### Work order
Given the listing below, write out exactly the lines starting with the line that has "Viewport: 1098px width, 528px height." and going on through the line that has "Given: Select the", both kept.
*** Task inputs Section Begins ***
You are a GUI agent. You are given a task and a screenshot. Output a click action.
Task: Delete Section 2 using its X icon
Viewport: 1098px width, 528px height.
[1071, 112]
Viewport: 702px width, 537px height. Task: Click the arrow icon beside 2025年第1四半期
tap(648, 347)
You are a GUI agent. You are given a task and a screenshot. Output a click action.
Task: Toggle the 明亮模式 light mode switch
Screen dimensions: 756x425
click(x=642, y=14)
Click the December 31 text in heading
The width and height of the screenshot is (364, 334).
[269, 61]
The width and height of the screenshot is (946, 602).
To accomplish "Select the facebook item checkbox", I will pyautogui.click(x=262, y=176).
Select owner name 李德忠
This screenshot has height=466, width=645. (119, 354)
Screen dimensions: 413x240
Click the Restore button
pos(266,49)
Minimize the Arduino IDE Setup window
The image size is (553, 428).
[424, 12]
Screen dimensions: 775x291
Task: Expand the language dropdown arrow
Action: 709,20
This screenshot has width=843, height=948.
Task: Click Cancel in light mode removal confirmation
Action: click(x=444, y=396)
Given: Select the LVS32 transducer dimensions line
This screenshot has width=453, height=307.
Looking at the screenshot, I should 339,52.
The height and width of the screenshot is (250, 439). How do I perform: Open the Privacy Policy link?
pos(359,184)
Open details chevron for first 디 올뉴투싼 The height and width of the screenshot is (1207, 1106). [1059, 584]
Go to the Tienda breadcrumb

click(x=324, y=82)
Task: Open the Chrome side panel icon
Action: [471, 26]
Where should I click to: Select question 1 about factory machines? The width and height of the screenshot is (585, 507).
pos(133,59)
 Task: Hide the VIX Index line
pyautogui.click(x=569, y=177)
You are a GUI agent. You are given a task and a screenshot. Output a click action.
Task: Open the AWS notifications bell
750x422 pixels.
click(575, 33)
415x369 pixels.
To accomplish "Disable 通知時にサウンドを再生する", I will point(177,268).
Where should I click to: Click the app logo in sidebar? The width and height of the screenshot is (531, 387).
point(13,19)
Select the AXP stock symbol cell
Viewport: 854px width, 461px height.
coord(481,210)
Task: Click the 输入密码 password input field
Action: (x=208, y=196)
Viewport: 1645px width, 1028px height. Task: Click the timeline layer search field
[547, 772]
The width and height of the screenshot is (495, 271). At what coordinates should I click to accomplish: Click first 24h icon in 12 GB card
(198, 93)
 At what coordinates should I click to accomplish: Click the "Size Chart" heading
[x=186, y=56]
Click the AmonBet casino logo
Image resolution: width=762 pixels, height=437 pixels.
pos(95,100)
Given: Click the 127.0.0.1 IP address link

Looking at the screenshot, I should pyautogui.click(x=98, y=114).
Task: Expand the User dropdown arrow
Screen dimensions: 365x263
*** Task inputs Section Ends ***
### Expected answer
Viewport: 1098px width, 528px height.
[1071, 112]
Viewport: 702px width, 537px height. Task: Click the arrow icon beside 2025年第1四半期
tap(648, 347)
You are a GUI agent. You are given a task and a screenshot. Output a click action.
Task: Toggle the 明亮模式 light mode switch
Screen dimensions: 756x425
click(x=642, y=14)
Click the December 31 text in heading
The width and height of the screenshot is (364, 334).
[269, 61]
The width and height of the screenshot is (946, 602).
To accomplish "Select the facebook item checkbox", I will pyautogui.click(x=262, y=176).
Select owner name 李德忠
This screenshot has height=466, width=645. (119, 354)
Screen dimensions: 413x240
Click the Restore button
pos(266,49)
Minimize the Arduino IDE Setup window
The image size is (553, 428).
[424, 12]
Screen dimensions: 775x291
Task: Expand the language dropdown arrow
Action: 709,20
This screenshot has width=843, height=948.
Task: Click Cancel in light mode removal confirmation
Action: click(x=444, y=396)
Given: Select the LVS32 transducer dimensions line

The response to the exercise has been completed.